But as Cooley’s family grows its dedication to the community fire hall, and as the local populations of unincorporated lakeshore communities fill out from Polson to Somers, the fire hall hasn’t grown an inch. Neither has the ranks of its volunteer force of about 20 unpaid firefighters, some of whom are aging past their prime.

Meanwhile, the frequency and intensity of wildland fire continues on a sharp upward trajectory, a reality that’s come into dire focus in recent years as a series of destructive blazes ignited in the Rollins area, including the Niarada and Elmo fires. The confluence of social and environmental factors illustrates the urgent need of volunteer fire departments like Rollins’ to keep pace with the region’s surging demand for service.
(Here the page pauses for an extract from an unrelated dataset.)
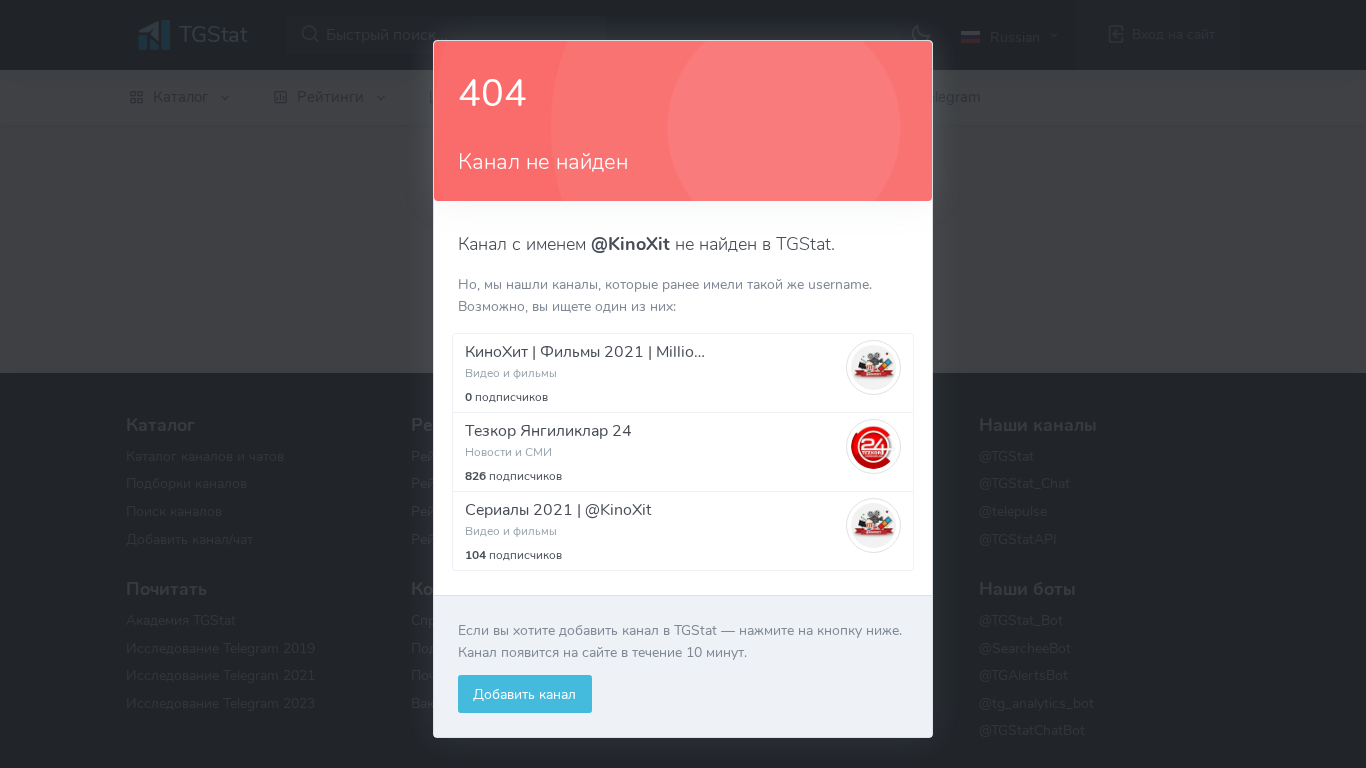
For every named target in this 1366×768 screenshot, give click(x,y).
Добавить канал (524, 694)
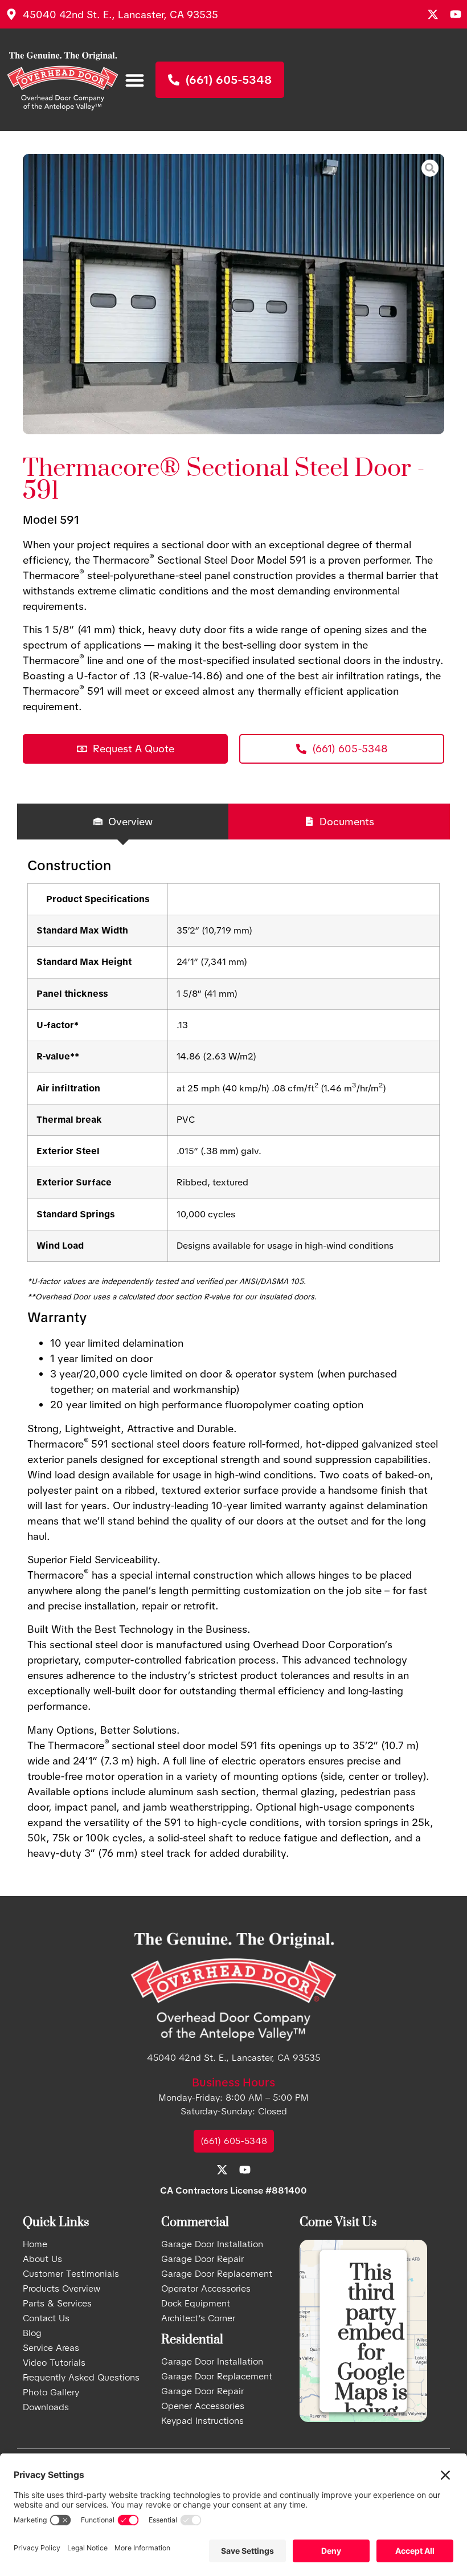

Rollins Volunteer Fire Dept. engine on April 24, 2025. Hunter D’Antuono | Flathead Beacon

Chief Cooley said the number of calls for service along the west shore of Flathead Lake has nearly doubled in recent years, for structure and wildland fires as well as for additional ambulance assistance for the Lakeside Quick Response Unit. Because it takes about 50 minutes to get an ambulance from Polson, Rollins is often the first on the scene of an emergency, Cooley said, explaining that her “real-world job” as Lake County’s fire mitigation coordinator complements her volunteer position as chief of the RVFD.

“One job just bleeds right into the other,” said Cooley, whose resume also includes stints teaching at Stillwater Christian School and working for the Department of Natural Resources and Conservation. “As a fire chief I really have a very good understanding of what the county needs, what the fire district needs and what’s happening with the community.When the Elmo and Niarada fires were happening we were pulling resources from all the departments in the county. It’s imperative that we know how to work with each other to do our best out there in the communities we serve.”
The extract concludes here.